I have a command that returns before fulfilling, so I want to wait a little bit before following the promise chain. Is there any best practice to do so?
new Promise(function (resolve, reject) {
exec('netbeast new test-app', function (err, stdout, stderr) {
if (err) return reject(err)
else return resolve(PATH_TO_APP)
})
})
.then(fs.readdirAsync)
.then(fs.readFileAsync.bind(fs, PATH_TO_APP + '/server.js'))
.then(function (data) {
var shebang = data.toString().slice(0, data.toString().indexOf('\n'))
shebang.should.equal('#!/usr/bin/env node')
return Promise.resolve()
})
.then(fs.readJsonAsync.bind(fs, PATH_TO_APP + '/package.json'))
.then(function (data) {
return fs.accessAsync(PATH_TO_APP + '/' + data.main, fs.X_OK)
})
.then(done)
I have a command that returns before fulfilling
If that operation isn't tied to a promise that you can monitor and know when it's done, that sounds like a design mistake.
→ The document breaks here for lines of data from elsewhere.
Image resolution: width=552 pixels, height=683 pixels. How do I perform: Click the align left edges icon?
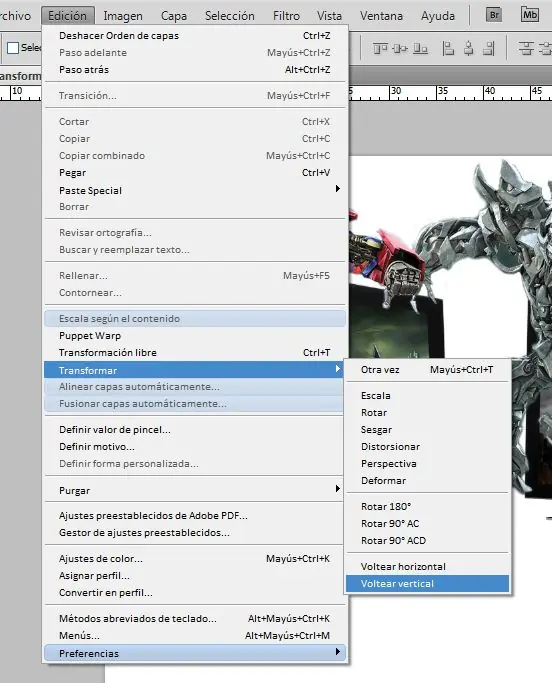pos(448,48)
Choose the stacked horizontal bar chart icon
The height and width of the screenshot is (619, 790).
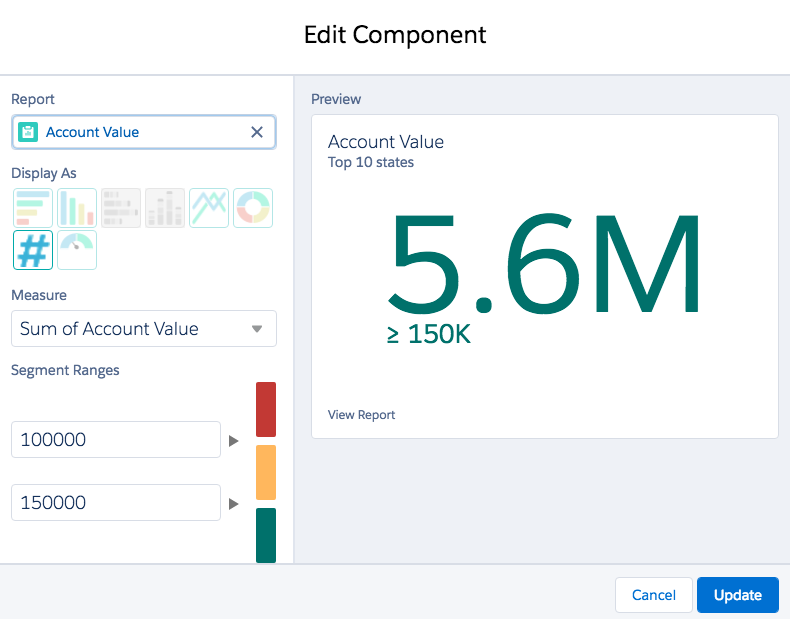click(x=121, y=208)
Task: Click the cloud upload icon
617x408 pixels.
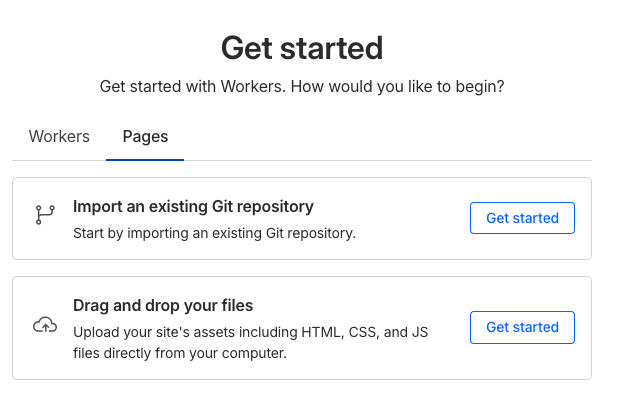Action: coord(45,326)
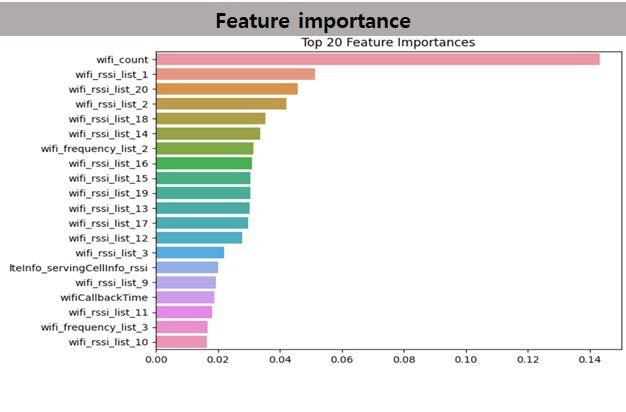Click the wifi_rssi_list_12 bar
The width and height of the screenshot is (626, 412).
click(199, 238)
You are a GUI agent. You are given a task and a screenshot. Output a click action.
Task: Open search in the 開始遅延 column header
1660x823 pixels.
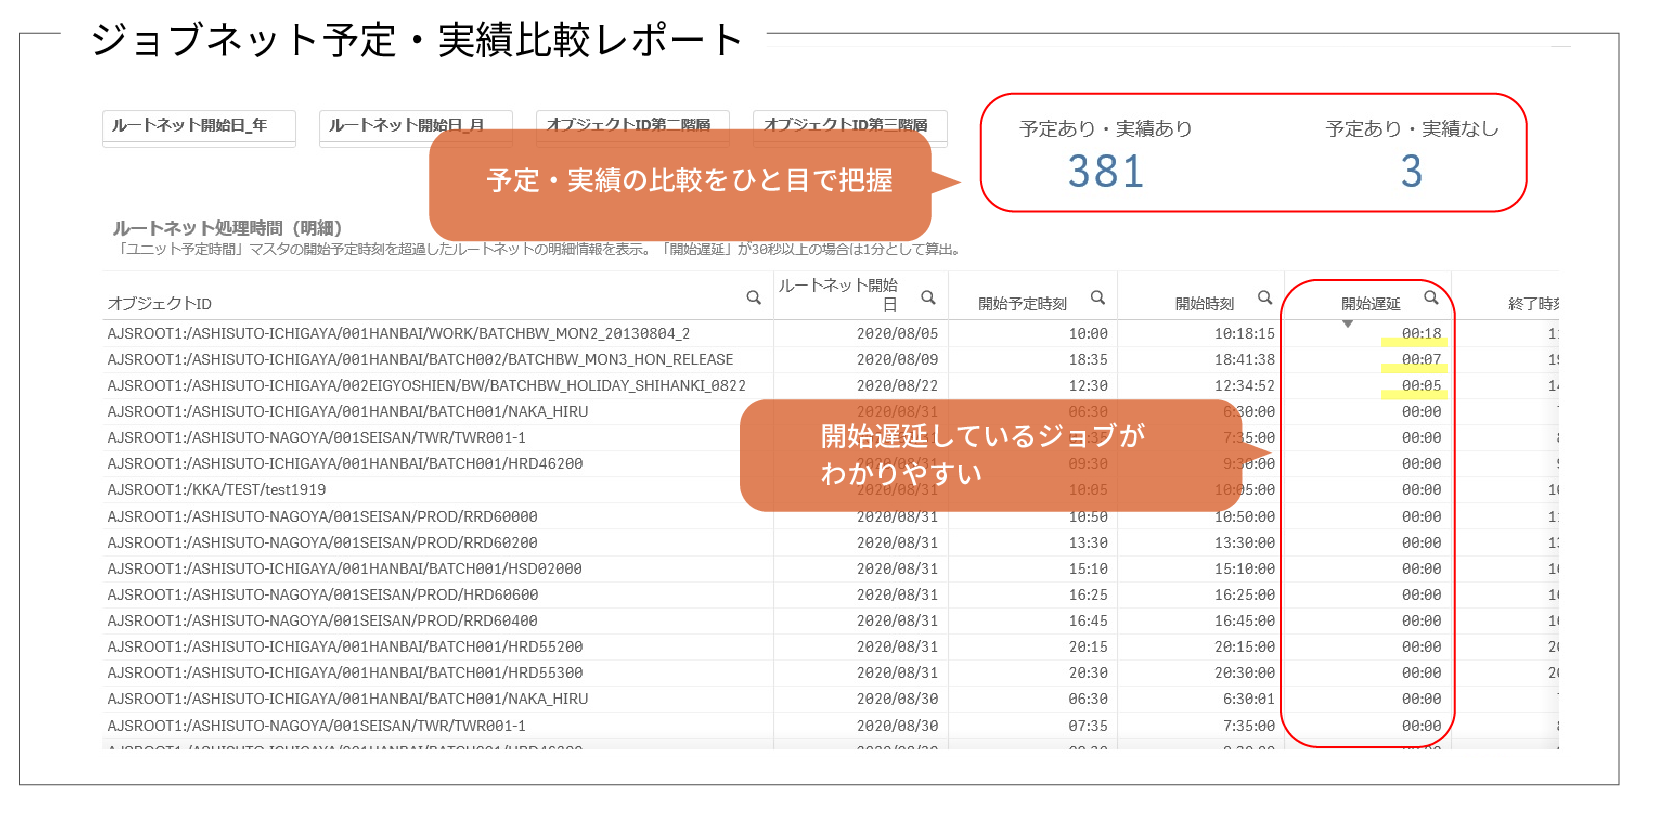1431,297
You should fix your operation so it does not fulfill until the async operation is actually done. You don't explain exactly where your problem is with this, but if you did, we could probably help you fix the real problem and not put in a delay hack.
If it's a coordination issue between multiple promises, then you probably just need to make sure the various async operations are appropriately chained together so one waits for the previous, either by returning a promise from within a .then() handler, returning a promise from a function that allows the caller to wait for completion or appropriately chaining the operations with successive .then() handlers.
If you really do need to insert a delay, it looks like you are using Bluebird that contains a built-in delay mechanism. On a given promise p, you can use the .delay(n) method:
p.delay(100).then(...) // wait 100ms before allowing promise chain to proceed
Or, inside a .then() handler, you can return Promise.delay(n) as in:
p.then(function(data) {
...
return Promise.delay(100); // wait 100ms before allowing promise chain to proceed
})
It probably can be useful in some use cases where it is convenient to wait a little bit before starting another action. I think the simplest way would be:
.then(function() {
return new Promise(function (resolve) {
setTimeout(resolve, TIME_TO_WAIT_IN_ms)
})
})
EDIT: I do not think there is a "best practice" for this. Waiting, as commented above, is not contemplated in async programming. However I imagine it can be used in edge cases where, as asked, a workaround is needed.
EDIT 2: As commented below, bluebird (a promise library) has built-in shortcut for this. For a promise p.delay(TIME_IN_ms).then(...) or p.then(() => return Promise.delay(TIME_IN_ms)).